Vikas Khurana, M.D., of the Overton Brooks Veterans Affairs Medical Center in Shreveport, La., and colleagues retrospectively analyzed data from a Veterans Affairs database involving 483,733 mostly male veterans from eight south-central states in order to investigate the association between statin use and renal cell carcinoma. Multiple logistic regression analysis was performed to adjust for confounding factors including age, sex, body mass index and smoking.

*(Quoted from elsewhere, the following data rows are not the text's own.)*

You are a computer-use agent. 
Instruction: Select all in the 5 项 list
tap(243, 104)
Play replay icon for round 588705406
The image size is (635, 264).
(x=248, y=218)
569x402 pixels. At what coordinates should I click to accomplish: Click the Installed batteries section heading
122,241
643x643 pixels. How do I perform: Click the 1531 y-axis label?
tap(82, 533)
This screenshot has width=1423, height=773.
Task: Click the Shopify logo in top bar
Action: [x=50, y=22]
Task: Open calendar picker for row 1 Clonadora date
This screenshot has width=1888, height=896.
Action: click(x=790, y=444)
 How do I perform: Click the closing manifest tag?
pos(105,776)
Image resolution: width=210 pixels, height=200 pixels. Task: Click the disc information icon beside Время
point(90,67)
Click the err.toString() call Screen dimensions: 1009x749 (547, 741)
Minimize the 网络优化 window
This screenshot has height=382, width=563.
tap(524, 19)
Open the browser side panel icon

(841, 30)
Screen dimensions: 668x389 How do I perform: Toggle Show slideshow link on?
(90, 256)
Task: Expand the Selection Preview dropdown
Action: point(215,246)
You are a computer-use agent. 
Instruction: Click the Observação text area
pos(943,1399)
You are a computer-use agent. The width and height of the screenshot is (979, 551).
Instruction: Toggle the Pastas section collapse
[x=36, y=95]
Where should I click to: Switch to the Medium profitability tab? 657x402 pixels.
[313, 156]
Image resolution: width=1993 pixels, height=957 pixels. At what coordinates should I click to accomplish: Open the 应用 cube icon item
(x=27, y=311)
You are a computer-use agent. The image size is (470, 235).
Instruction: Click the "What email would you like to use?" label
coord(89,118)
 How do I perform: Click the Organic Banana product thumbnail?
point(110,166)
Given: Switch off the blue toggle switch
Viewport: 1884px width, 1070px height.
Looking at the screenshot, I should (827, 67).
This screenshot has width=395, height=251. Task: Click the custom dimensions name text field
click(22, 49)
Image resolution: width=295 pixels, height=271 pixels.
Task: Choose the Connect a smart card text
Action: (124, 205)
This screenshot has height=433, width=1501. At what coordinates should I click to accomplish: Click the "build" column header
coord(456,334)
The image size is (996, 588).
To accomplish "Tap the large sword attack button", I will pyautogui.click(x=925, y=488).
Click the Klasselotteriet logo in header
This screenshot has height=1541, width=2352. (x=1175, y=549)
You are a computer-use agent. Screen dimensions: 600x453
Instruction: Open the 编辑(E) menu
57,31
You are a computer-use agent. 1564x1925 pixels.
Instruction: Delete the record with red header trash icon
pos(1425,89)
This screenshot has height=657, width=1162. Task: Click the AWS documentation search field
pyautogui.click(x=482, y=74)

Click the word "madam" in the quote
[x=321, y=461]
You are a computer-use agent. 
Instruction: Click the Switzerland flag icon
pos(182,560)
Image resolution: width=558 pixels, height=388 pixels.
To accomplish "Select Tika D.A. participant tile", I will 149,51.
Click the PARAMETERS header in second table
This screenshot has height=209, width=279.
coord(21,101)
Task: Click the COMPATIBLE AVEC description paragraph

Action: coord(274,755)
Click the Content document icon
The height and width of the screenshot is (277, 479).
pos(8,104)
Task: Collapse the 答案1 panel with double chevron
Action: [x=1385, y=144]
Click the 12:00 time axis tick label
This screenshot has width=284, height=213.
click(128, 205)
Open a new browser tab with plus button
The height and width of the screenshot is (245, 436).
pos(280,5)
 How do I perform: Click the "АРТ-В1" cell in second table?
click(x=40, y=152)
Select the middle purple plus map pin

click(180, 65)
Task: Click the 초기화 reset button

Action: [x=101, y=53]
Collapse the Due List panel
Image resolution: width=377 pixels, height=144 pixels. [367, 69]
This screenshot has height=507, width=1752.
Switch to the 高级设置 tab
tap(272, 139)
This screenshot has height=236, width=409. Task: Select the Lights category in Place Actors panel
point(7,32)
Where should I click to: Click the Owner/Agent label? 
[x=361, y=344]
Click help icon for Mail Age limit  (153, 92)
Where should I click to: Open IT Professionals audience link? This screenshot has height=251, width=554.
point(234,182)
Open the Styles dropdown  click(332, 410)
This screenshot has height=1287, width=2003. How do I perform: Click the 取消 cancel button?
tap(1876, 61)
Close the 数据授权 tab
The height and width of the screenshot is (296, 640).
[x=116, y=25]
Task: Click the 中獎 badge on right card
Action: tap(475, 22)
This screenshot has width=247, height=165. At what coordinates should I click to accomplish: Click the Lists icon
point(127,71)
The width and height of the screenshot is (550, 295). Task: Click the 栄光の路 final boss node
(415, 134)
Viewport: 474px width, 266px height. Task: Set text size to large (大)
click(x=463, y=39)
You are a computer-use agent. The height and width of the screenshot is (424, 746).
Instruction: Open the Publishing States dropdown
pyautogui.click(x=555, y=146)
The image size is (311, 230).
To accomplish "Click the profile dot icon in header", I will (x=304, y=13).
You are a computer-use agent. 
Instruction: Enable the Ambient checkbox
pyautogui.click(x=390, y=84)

Of the study population, 164,441 patients (34 percent) were taking statins prior to being diagnosed with renal cell carcinoma, and 1,446 individuals (0.3 percent) had a primary diagnosis of renal cell carcinoma. Statin use was associated with a reduced risk of developing renal cell carcinoma (adjusted odds ratio 0.52) compared to non-users. Furthermore, this protective effect of statins was seen regardless of age, obesity and smoking status.
"The use of statins as anti-cancer agents is based on pre-clinical evidence of their anti-proliferative, pro-apoptotic, anti-invasive and radiosensitizing properties," write the authors. "Well-designed, randomized, prospective, double-blind clinical trials with an untreated control group are necessary to validate the value of statins in renal cell carcinoma prevention and treatment."